Nick Hughes analyses whether the latest proposals to reduce childhood obesity will ever be enacted given they are part of a green paper published on the quiet before Boris Johnson became PM.
It’s a tried and tested tactic in politics to choose July or August to publish a document you hope will garner little attention. To do so at a time of political transition is an even surer sign that the paper is destined for pulp. Yet there are reasons to take more than a passing interest in the government’s green paper on public health that was slipped out quietly in the dying days of the May government; two days before Boris Johnson was invited by the Queen to form a new administration.
Firstly, the Advancing Our Health: Prevention in the 2020s document serves the dual purpose of also setting out chapter three of the government’s childhood obesity plan. Tucked away in the middle are a series of commitments to tackle rates of obesity, which have thus far remained stubbornly immune to the actions laid down in chapters one and two.

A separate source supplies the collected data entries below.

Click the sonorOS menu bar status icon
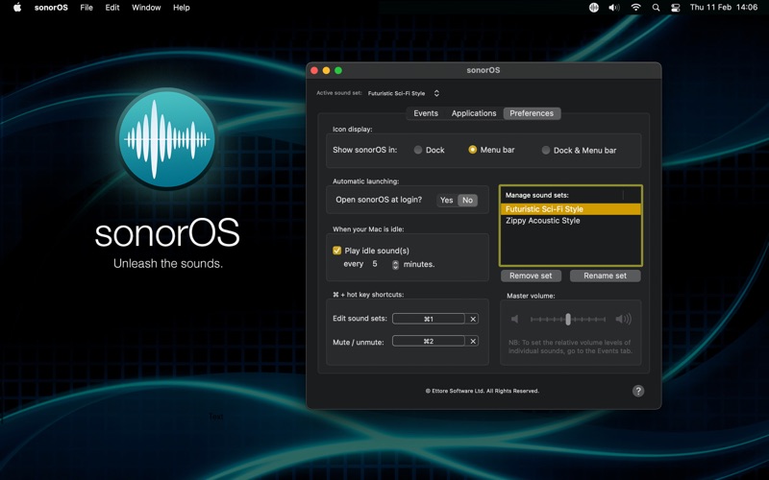769x480 pixels. click(x=594, y=8)
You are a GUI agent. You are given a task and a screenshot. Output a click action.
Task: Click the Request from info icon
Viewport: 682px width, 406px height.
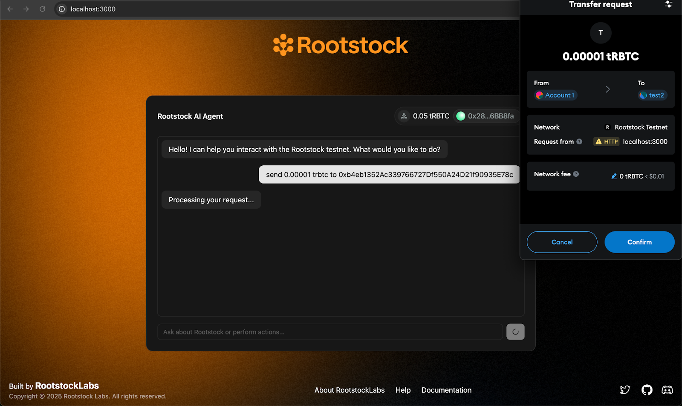(x=579, y=141)
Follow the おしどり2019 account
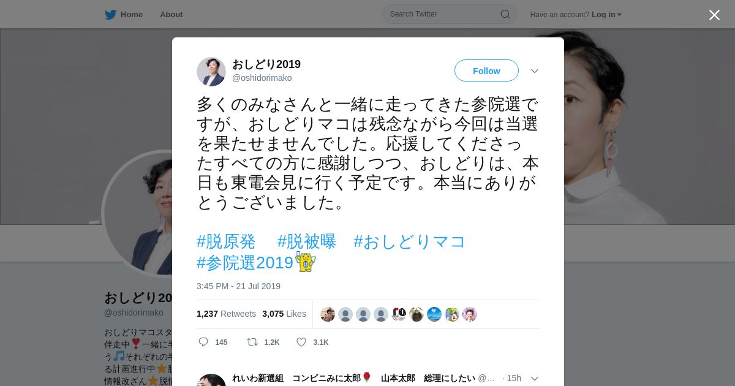This screenshot has height=386, width=735. (x=486, y=71)
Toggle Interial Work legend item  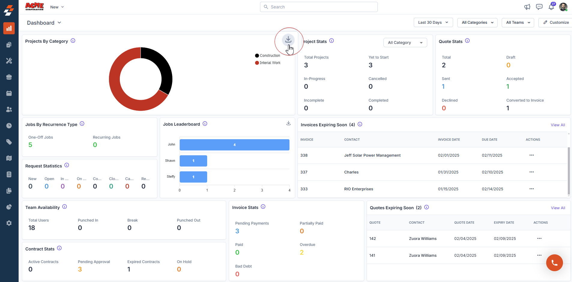point(268,63)
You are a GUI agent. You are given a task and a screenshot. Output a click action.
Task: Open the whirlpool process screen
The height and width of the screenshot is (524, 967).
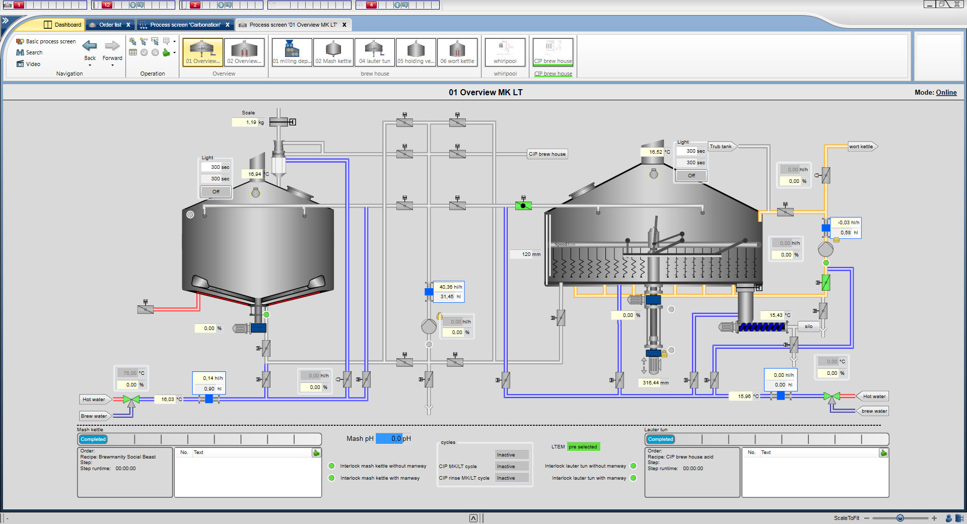point(505,52)
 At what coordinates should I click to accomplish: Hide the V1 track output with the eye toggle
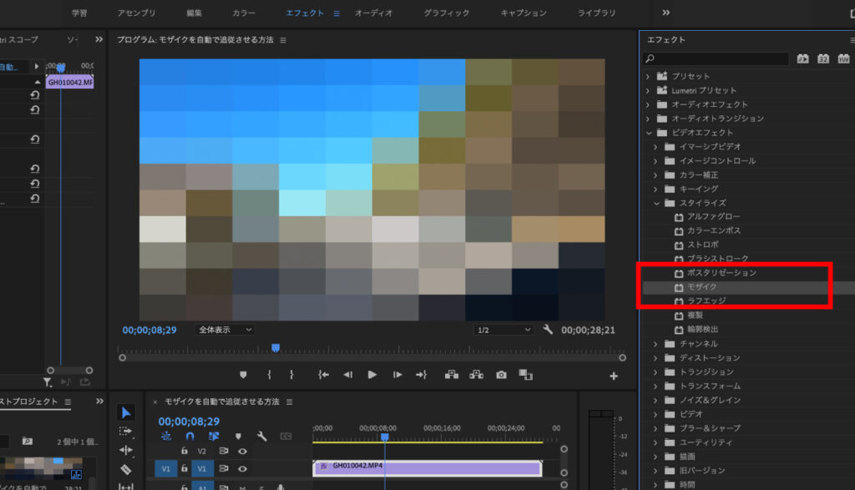242,469
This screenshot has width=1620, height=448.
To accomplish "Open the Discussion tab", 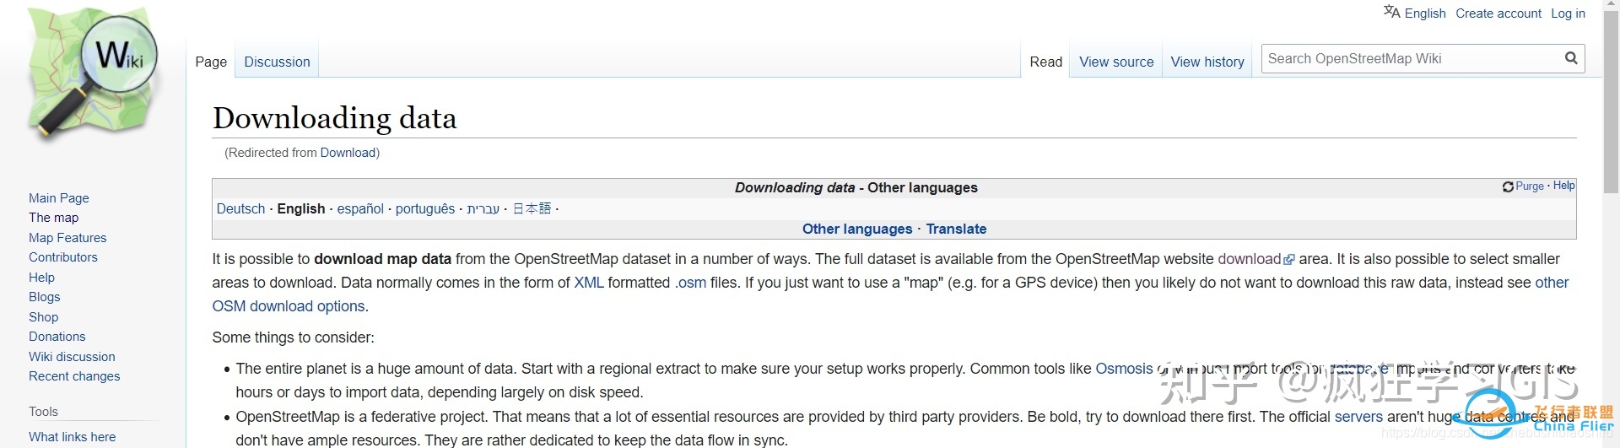I will coord(277,62).
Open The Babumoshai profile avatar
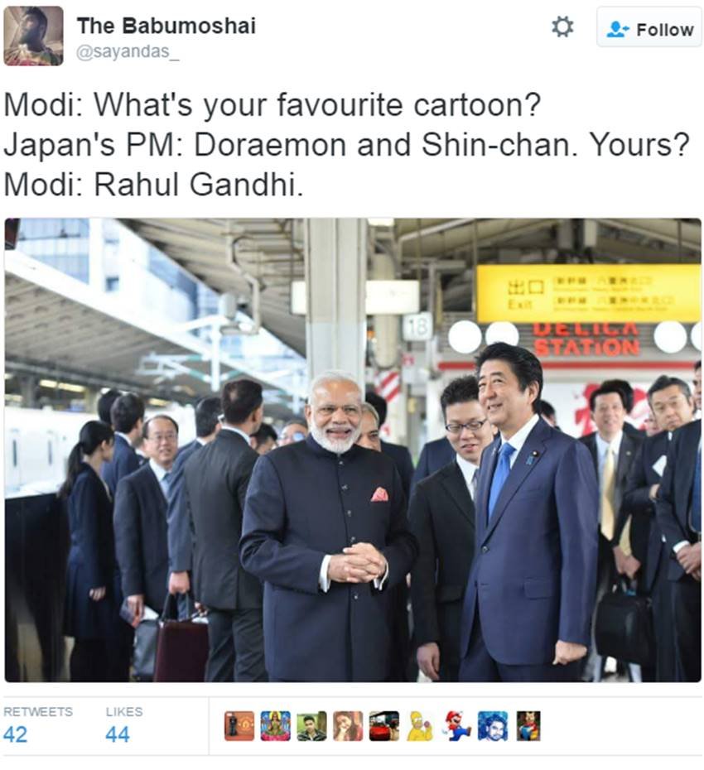The height and width of the screenshot is (770, 704). (33, 36)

The headline-grabber is a proposal to extend the sugar levy to milk-based drinks if the next round of sugar-reduction results shows the industry has not been making sufficient progress.
The problem with this proposal is that it appears entirely at odds with the new government’s approach to public health. During his campaign to become prime minister, Johnson promised to freeze “sin taxes” and reassess their effectiveness. Looking at the make-up of his cabinet, it appears likely that any kind of fiscal intervention aimed at improving health will be quickly removed from the government’s agenda.
The counter argument is that the man who signed off on the green paper, health secretary Matt Hancock, is back in post, making it harder for the government to pass off the proposals as the policies of the old regime.
The first significant test of whether the paper retains any relevance will be on the promise to end the sale of energy drinks to children under the age of 16, a proposal that received overwhelming public support during a consultation. The policy was mentioned by Jo Churchill, under-secretary at the Department of Health and Social Care, on 5 August in a written response to a ministerial question on the steps being taken to ensure the halving of childhood obesity by 2030. This suggests, for now at least, it remains official government policy.
The paper also sets out the next steps for salt reformulation, a programme that has so far spanned five administrations dating back to 2006. Public Health England (PHE) now plans to publish revised salt-reduction targets in 2020 – one year later than promised – for the industry to achieve by mid-2023.
Responses to further consultations on mandatory calorie labelling in the out-of-home sector, a ban on promotions of foods and drinks high in fat, sugar and salt (HFSS), and a 9pm watershed on TV advertising of HFSS products are also promised “as soon as possible”. But, with a new PM in post and Johnson and his team consumed by Brexit, what the government considers “possible” in the current climate is anyone’s guess.
Arguably more in keeping with Johnson’s liberal philosophy is the wider paper’s big idea to prevent future ill health, captured in an unequivocal opening statement that “the 2020s will be the decade of proactive, predictive and personalised prevention”.
The theory is that rather than spending millions on ineffective health campaigns, data generated by genomics and artificial intelligence will allow people to tailor their diets to meet their specific metabolic need.
With Johnson recently appointing a proponent of a big data approach to public health as his new senior health adviser, we should expect the potential for “predictive prevention” to become a familiar clarion call in future ministerial speeches and documents.
As for the fate of the other policies – like everything concerning British politics at the moment – there are many more questions than answers.